Revista MB Recomenda

Peneirando Água

Por Daniel Brazil - 31/10/2007

Amanda Barros

O surgimento de uma nova cantora, preocupada em revelar canções inéditas de autores pouco conhecidos, permite duas observações imediatas. Primeiro, o valor intrínseco de Amanda, dona de belo timbre, macio e quente, nunca rascante, à vontade num gênero que poderíamos considerar como “moderna MPB”, mais próxima dos gêneros nacionais que do rock ou do blues. Um pouco de soul e suíngue, no máximo.

Não que seja perfeita, claro. Aqui e ali podemos notar alguma indefinição estética, uma certa padronização nas baladas, uma canção um pouco acima do tom natural. Mas uma voz capaz de soar de forma diferenciada à primeira audição. Não é pouco, hoje em dia.

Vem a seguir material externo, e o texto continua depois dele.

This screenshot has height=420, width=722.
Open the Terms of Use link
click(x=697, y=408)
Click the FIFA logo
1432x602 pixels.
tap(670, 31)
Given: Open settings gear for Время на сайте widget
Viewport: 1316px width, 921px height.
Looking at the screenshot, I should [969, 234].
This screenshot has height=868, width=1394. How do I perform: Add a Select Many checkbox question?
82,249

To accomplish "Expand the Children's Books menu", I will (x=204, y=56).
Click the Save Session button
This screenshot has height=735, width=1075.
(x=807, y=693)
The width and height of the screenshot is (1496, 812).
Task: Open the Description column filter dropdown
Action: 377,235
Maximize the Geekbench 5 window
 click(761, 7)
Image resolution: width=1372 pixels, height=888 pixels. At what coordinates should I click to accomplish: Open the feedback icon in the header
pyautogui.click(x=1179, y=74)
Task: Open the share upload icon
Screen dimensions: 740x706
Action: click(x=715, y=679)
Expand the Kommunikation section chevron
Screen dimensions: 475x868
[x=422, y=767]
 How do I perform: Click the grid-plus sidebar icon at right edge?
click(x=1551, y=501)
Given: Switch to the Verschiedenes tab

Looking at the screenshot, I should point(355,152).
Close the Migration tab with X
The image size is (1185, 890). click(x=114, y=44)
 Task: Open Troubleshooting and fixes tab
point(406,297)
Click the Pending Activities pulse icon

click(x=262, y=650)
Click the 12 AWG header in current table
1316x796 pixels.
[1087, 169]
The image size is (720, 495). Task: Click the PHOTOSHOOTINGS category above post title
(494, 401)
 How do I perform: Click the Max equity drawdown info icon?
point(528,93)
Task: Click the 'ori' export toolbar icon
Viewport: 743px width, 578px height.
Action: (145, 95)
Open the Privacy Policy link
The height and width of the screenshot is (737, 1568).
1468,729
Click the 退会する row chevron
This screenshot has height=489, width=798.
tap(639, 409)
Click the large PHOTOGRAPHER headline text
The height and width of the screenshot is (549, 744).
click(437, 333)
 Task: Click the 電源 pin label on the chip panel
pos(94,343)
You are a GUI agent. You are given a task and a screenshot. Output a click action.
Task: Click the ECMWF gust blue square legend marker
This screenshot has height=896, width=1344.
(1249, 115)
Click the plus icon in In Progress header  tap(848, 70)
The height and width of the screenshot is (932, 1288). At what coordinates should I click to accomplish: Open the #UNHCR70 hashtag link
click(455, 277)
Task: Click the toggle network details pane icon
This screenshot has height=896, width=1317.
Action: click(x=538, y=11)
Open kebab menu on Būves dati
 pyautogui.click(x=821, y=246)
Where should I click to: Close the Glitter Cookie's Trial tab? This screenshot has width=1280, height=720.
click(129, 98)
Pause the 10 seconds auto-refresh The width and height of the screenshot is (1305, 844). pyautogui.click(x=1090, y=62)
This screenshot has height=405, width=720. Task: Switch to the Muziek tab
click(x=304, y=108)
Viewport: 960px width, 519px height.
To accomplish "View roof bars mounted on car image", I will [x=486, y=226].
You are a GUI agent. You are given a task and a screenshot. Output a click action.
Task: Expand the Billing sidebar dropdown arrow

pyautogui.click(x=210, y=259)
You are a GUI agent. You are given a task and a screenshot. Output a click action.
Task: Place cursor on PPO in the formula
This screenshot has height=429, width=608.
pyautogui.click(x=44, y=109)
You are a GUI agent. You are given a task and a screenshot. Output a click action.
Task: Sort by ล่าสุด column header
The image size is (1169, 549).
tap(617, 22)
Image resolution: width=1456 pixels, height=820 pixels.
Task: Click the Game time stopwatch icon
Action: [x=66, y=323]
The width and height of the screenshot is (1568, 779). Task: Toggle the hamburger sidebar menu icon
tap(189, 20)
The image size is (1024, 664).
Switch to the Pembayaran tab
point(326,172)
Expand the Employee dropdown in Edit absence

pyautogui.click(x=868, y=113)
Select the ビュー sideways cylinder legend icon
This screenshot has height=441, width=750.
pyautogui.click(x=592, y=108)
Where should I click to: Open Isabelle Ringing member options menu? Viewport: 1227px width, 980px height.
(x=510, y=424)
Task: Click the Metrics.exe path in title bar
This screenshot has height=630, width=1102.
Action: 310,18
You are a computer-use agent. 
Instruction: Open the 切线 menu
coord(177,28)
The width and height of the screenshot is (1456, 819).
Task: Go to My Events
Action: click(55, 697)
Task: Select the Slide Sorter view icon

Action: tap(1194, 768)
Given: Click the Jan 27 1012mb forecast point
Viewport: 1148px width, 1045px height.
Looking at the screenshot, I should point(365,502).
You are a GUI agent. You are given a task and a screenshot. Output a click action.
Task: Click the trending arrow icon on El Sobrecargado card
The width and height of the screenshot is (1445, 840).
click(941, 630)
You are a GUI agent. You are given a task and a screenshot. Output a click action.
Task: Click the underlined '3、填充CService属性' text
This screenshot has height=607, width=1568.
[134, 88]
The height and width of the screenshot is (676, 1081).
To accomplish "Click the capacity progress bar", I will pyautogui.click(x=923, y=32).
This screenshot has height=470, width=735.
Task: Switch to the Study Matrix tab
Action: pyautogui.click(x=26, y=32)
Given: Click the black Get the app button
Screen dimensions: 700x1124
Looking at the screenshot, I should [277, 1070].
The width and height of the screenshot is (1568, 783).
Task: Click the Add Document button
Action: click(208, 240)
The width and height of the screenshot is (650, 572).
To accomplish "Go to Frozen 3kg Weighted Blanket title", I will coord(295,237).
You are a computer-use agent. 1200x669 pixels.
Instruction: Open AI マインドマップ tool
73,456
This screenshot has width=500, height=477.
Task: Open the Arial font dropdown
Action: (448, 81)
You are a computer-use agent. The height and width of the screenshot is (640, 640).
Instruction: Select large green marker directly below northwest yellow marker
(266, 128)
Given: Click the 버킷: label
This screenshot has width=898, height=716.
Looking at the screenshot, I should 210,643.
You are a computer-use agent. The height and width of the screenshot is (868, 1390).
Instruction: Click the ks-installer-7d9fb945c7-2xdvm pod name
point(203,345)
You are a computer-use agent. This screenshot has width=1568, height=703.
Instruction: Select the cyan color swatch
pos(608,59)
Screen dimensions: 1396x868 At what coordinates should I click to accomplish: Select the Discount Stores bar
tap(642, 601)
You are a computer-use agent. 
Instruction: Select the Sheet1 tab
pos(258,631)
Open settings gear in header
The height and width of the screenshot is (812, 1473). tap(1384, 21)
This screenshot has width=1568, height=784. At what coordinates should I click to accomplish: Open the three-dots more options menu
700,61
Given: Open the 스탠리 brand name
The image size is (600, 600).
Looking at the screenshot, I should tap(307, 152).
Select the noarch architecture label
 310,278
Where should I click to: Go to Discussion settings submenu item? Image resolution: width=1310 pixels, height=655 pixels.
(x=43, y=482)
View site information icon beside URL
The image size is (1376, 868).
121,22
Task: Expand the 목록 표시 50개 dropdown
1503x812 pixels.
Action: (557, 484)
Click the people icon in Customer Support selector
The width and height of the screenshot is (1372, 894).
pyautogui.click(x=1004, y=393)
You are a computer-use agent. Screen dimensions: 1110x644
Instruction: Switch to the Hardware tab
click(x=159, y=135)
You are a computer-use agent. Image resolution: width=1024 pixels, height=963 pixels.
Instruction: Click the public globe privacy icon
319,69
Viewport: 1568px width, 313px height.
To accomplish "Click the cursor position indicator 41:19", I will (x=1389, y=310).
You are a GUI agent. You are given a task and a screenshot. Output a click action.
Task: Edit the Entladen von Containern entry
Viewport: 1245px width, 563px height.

Segundo, a qualidade dos autores que Amanda expõe na sua vitrine (Peneirando Água, Eneaga, 2007). Paulistas na maioria, ou ali estabelecidos. São Paulo tem essa característica maluca de ser tão estratificada que certas tribos não se tocam. A turma de Amanda não é do samba de raiz, mantém distância do rock, não participa do balanço black, provavelmente detesta pagodeiros e sertanejos. Não seguem as lições da “antiga” vanguarda paulista, não freqüentam o Clube Caiuby, importante núcleo contemporâneo de compositores independentes. Mas os músicos são ótimos, os arranjos de Hamilton Messias (também tecladista e flautista) atestam competência.

O problema está nas músicas, que raramente escapam da mesmice. Com boa vontade podemos detectar alguma invenção melódica, mas a harmonia e a construção rítmica são previsíveis, e as letras cheias de banalidades. A bela melodia do baião “Princesa do Agreste” (de Salatiel Silva, João Barbosa e Zequinha Mello) conta com o auxílio luxuoso do acordeon de Toninho Ferraguti, mas escorrega na vontade de ser um notável (“Sou Luiz Gonzaga, sou Capiba”), recurso já bem batidinho em canções nordestinas de auto-exaltação. Que dificuldade têm os jovens compositores (suponho que sejam jovens) de construir um discurso poético com características autorais! A cópia do modelo buarquiano é o máximo conseguem vislumbrar, sem jamais atingir o brilho do original que, aliás, tem o saudável hábito de não se copiar.

Uma boa exceção: Evandro Camperon, autor (letra e música) das duas faixas mais inventivas do CD. Na ótima Dupla de Ataque, Amanda chama o parceiro pro jogo dizendo que “e aí, você e eu/ no rumo certo/ entortando o adverso/ Romário e Bebeto/ peito aberto ao que vier/ Diego e Robinho, Didi, Mané”, deliciosa mistura de presente e passado, com direito a “calcanhar socrático” e “rivelino elástico”. Em “Outros Sóis”, o arranjo funkeado emoldura bem a letra meio “djavanesca” (olha o perigo!).

Olho neles: Amanda Barros, Hamilton Messias, Evandro Camperon. Dá pra apostar algumas fichas nesta trinca.